The patient of us goes to a doctor whose office provides an online database of her health record. This record includes errors, even those pointed out previously. But the staff spends a fair amount of time entering data into this record, which takes away from their work with patients.

Dr. Suneel Dhand complained about the feeling of straddling two very different tasks in an essay last year for medpagetoday.com. “Now, instead of demands to see more patients in less time or increased bureaucracy from insurance companies, it is the time we are spending with computers that is increasingly taking us away from our patients.”

We agree. We have experienced these distractions from both sides of the exam table. Doctors stroking keys struggle against time that always gets away from them. Patients fear that their doctors care more about entering information into their devices than what the patients say.

Looking at a screen means one ignores the person sitting there. This seems as bad to us as the most stereotypical smug and distracted practitioner who interrupts a stuttering patient.

We both believe that time is a doctor’s most valuable commodity. Time with patients builds relationships. A doctor must earn trust by making eye contact and truly listening. A doctor learns a great deal just by watching patients’ responses to questions and listening to how they describe their problems. One can’t put a value on this.

If technology functions as efficiently as the manufacturers say, health offices and hospitals need scribes in every examining room. The skill of recording data and locating records is specialized. The doctor of us asked for a scribe at her previous job and was firmly rebuffed.

Scribes will undoubtedly increase the amount of information in a patient’s records. That will create new problems. Sometimes the overwhelming bulk of information can obscure the salient facts in a patient’s case.
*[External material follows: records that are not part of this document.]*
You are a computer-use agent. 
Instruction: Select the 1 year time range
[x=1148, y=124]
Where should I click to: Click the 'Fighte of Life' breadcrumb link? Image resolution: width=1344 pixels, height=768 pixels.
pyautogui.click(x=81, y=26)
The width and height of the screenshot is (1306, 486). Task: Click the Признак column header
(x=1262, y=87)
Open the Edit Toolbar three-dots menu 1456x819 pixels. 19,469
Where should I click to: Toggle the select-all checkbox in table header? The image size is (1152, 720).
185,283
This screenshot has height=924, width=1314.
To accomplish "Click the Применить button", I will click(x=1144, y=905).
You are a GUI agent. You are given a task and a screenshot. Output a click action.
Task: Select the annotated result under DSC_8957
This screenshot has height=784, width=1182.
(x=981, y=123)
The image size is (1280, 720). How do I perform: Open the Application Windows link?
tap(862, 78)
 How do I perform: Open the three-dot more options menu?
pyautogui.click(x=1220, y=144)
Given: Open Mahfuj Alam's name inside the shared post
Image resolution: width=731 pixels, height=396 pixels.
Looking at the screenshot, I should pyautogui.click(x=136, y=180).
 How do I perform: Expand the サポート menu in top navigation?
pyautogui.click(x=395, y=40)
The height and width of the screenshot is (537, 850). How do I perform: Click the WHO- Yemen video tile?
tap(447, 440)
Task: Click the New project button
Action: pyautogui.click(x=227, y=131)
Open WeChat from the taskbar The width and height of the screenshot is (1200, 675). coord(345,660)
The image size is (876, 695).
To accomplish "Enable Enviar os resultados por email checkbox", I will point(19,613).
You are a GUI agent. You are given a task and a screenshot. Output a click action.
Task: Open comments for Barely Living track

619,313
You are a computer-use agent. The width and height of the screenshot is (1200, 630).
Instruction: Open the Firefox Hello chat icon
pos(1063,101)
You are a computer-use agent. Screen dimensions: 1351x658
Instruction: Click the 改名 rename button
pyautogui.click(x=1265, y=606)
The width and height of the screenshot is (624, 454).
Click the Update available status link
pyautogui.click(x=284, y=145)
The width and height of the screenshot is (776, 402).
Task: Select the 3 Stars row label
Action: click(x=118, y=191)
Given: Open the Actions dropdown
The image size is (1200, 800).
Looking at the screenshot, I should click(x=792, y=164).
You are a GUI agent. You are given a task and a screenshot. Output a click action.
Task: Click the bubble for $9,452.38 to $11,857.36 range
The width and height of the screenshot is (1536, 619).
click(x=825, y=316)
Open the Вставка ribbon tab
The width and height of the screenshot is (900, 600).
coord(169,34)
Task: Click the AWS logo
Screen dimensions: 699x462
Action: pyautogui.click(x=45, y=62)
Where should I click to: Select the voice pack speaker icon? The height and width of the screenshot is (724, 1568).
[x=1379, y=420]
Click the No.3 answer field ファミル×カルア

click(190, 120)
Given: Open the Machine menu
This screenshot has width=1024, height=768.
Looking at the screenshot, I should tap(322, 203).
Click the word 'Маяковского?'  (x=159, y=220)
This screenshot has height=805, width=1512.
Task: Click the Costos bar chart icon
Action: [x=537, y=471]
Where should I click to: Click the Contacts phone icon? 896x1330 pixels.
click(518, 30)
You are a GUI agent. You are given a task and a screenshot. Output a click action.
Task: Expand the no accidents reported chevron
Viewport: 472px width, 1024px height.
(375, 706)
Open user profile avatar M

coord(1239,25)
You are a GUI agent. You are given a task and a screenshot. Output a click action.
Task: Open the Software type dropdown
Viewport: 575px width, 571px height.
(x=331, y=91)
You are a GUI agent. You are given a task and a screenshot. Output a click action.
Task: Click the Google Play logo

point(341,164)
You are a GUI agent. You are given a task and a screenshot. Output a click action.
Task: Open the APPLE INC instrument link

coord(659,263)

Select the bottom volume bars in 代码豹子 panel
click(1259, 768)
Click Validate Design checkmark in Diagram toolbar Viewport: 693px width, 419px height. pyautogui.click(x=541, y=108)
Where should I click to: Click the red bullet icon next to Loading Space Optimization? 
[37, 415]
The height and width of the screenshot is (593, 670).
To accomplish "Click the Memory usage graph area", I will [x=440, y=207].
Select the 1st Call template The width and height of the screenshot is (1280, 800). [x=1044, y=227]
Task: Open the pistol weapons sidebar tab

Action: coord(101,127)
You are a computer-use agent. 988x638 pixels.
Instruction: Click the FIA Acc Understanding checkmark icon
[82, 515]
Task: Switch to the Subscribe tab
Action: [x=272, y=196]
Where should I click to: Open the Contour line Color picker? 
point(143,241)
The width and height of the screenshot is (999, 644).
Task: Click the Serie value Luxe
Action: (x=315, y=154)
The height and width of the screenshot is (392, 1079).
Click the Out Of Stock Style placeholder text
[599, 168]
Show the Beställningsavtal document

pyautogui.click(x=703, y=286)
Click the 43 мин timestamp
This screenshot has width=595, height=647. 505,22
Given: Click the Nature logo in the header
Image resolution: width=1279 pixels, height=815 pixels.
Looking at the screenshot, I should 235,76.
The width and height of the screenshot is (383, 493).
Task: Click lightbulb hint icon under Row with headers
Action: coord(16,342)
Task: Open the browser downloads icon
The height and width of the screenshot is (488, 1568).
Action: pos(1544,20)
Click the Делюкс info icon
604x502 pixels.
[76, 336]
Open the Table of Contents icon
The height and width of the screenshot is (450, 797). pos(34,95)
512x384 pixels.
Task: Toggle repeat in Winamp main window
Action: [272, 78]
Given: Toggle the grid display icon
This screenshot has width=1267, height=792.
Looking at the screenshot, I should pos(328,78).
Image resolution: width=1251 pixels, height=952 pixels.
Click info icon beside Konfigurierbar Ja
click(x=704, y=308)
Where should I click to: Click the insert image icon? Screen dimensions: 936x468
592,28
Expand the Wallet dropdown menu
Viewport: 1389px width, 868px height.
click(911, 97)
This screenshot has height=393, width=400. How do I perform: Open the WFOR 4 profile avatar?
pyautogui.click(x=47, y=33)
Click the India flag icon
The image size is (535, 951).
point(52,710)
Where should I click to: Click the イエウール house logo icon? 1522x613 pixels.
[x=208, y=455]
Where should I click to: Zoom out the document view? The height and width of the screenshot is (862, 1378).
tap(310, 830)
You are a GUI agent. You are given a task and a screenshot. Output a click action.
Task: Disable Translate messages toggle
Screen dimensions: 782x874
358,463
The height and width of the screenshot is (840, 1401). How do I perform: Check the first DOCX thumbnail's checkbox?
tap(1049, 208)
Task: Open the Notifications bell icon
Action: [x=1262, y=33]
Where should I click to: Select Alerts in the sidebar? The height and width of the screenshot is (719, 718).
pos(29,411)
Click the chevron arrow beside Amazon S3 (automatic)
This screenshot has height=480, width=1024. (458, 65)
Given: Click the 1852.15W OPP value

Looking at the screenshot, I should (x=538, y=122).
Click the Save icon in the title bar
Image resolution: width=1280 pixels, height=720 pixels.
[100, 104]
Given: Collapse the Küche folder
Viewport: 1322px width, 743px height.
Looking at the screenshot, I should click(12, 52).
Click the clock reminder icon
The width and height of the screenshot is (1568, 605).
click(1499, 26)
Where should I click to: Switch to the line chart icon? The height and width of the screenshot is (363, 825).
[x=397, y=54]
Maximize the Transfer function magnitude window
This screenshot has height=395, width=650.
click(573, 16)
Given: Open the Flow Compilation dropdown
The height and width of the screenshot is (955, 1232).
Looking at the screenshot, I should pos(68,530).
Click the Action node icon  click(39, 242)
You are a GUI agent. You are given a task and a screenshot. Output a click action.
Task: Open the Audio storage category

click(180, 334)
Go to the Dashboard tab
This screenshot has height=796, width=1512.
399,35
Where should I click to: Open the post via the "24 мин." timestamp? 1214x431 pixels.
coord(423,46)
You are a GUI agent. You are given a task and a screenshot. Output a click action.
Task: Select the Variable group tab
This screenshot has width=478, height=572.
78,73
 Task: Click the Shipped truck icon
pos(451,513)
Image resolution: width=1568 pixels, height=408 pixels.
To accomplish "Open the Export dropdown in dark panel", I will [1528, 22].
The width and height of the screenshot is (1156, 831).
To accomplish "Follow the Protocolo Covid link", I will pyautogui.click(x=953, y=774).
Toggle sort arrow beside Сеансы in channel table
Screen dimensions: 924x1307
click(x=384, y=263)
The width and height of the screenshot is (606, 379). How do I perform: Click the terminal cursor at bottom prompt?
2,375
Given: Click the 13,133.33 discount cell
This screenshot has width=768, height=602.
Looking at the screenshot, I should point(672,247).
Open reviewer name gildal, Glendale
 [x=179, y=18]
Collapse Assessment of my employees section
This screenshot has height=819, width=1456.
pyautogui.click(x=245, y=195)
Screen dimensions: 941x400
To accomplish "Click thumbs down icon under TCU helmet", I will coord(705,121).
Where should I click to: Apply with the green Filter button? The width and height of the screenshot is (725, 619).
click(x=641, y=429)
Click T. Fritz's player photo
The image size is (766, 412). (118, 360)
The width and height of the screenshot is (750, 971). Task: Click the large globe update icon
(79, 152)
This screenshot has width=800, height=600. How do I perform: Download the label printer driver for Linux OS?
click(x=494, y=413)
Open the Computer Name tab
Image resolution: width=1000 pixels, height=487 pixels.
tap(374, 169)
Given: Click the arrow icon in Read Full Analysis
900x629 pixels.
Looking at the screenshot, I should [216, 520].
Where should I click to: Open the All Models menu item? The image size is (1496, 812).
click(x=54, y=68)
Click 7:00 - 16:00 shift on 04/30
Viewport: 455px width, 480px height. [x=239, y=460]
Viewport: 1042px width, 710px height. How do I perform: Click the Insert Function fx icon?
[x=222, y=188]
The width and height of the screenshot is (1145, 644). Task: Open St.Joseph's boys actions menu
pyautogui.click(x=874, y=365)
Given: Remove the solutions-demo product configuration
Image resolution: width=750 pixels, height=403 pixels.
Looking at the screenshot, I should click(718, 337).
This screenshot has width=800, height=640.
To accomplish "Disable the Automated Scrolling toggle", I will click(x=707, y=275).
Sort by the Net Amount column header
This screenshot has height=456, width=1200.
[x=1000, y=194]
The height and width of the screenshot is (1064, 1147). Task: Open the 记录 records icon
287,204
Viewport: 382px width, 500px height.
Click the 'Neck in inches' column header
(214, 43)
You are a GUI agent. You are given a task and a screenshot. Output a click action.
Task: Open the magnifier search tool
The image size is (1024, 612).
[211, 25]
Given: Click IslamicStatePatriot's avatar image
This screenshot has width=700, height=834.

As Abigail Zuger, M.D., wrote in an October 13 article in The New York Times, “Like computer servers everywhere, hospital servers store great masses of trivia mixed with valuable information and gross misinformation, all cut and pasted and endlessly reiterated. Even the best software is no match for the accumulation. When we need facts, we swoop over the surface like sea gulls over landfill, peck out what we can, and flap on.”

The doctor of us sits on a committee that will list important questions for breast care in an electronic medical record system — essentially, instructing the computer. Obviously a lot of care will go into this program. That does not change the basic problem we’re talking about. Physicians using electronic medical records say that the burden of inputting data clearly subtracts attention and time they could devote to patients.

Dozens more studies of the effects of technology on patients are out there or in progress. We say: ask the proper questions in these studies. Ask not how we can get patients to accept technology as if it were inevitable, like an asteroid plummeting to Earth. Ask whether we’re on the right track with this invasion of technology into the space of deepest human connection: the place where a doctor looks at a patient’s body and figures out whether he or she is sick.

Health and life are precious. They are also complex. They cannot fit into a size-4 time slot when a size-12 time slot is required.

 

About my co-author:

My longtime doctor and friend, Kristen A. Zarfos, M.D., FACS, is a surgeon specializing in breast and thyroid surgery at the Hospital of Central Connecticut. We thank Maryrose Keenan, MLS, for her help with research.